Cloud adoption has revolutionised security operations for organisations but has also introduced new risks. Nasar Saddiq, Senior Regional Manager, Middle East & Africa, Rapid7 tells us how Rapid7 helps organisations address key challenges and why a cloud centric approach is important, as well as how organisations can best prepare and implement a strategy that protects them against threats.
Can you tell us about Rapid7’s evolution and its offerings?
The heart of Rapid7’s evolution has been down to the vision of our executive leaders – our CEO, Corey E. Thomas, and our Chief Innovation Officer, Lee Weiner. They’ve really had a clear vision on how to build great security products and offerings for the market.
We also have a very good culture, with core values around ‘never being done’ and ‘impacting together’. That has resonated and helped us to evolve and make sure we’re relevant to customer needs or requirements.

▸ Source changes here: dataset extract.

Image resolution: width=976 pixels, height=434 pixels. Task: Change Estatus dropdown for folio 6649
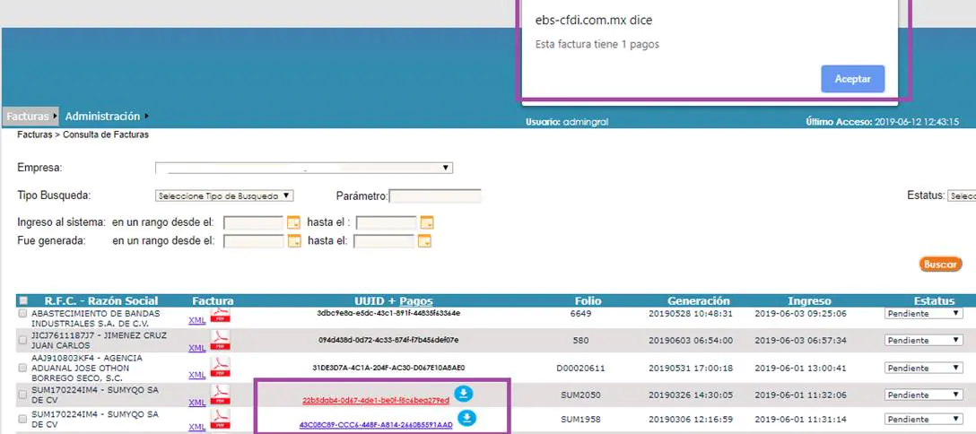pos(923,314)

A key part of us evolving and understanding what customers need is down to our global research and threat intelligence team. We have a couple of key projects, one of which is around global Internet scanning and honeypot networks. That gives a good understanding of risk and exposure with external assets and how attackers are trying to breach networks.
We also have Metasploit – the number one offensive security penetration testing tool. With that, we have more than 300,000 contributors busy providing exploits and helping us to understand attacks.
All of that global research and threat intelligence goes a long way to help build really good products. We’ve organically done some of this through R&D, but we’ve also done it through key acquisitions in log management, cloud or container security and application security over the past six years.
That’s really culminated into having a security operations platform which we call Rapid7 Insight that essentially gives a customer the capability to address vulnerability risk management and application security, same-day detection and response, coupled with cloud security and automation of security processes.
Within that platform, Rapid7 have multiple leading technologies which are recognised by and validated by third party analysts.
How has cloud revolutionised security operations for organisations and what are some of the threats that have been introduced through cloud adoption?
In terms of cloud security there are many benefits, one of which is centralised security. Just as cloud computing centralises applications and data, cloud security centralises protection. It also reduces the cost of cloud storage and eliminates the need to invest in dedicated hardware.
In terms of improving cloud security, there is a ‘shift left’ approach which essentially means shifting security early in development of the lifecycle so you catch any misconfigurations before they go live, reducing the noise and being able to prioritise and act more efficiently with a unified view of data risk and automated workflow so you can set your own conditions and automate the actions your teams need to identify, assess and remediate threats in real time.
We’ve also got the unique capability within our cloud security solution offering to provide a single, unified view of cloud assets across multiple public clouds. That really makes it easier to manage and apply security policies consistently and our relationship with AWS to host and integrate the Rapid7 and Insight platform gives our customers the reach and complements what they currently have in usage with AWS.
Can you talk us through some of the key challenges that your customers are grappling with right now?
I think one of the key challenges is leveraging or migrating to cloud, however each customer is on their own journey in terms of reducing their security achievement gap. At Rapid7, we’re trying to meet customers where they are and address their challenges head on.
What I’ve experienced with customers on the ground over in the Middle East and in Africa is that sometimes they are very concerned because of their workload and operational silos within their organisation and teams. There are also limited resources, and I think we all understand the shortage of security talent in our industry.
Unfortunately, some customers are struggling with having qualified security talent in those areas such as malware analysis, threat hunting, forensics, AI or cloud. It’s important that organisations are constantly recruiting and retaining talent.
How can Rapid7 help organisations to balance continued innovation and risk management?
I think it’s easy to see that one of the biggest obstacles is ensuring that you have good operational security.
Tools and teams sometimes aren’t working together and where we can help is to dismantle the silos and connect your technologies, processes and people, even beyond security to include it in development.
Our platform is really there as a business enabler to help organisations continue to innovate and transform digitally without being overly concerned about the security risk and security posture.
How can organisations best prepare and implement a strategy that protects them against threats?
Fundamentally, I believe organisations require sound security strategy planning and a roadmap. This of course is down to the talent you can hire, as well as leveraging vendors like Rapid7 and local partners.
But my real advice to customers is to always have a multi-layered approach – there’s no silver bullet in security, it is an ongoing field of improvement and making sure you have regular security drills and training is a typically consistent process for all organisations in my opinion.
Being realistic is also important. Sometimes organisations may overstretch themselves because they’re trying to do too much and they don’t end up meeting their goals. So, have a plan and make sure you’re realistic about where you are in terms of your process, your people and your technologies, and then make a sound decision based on that.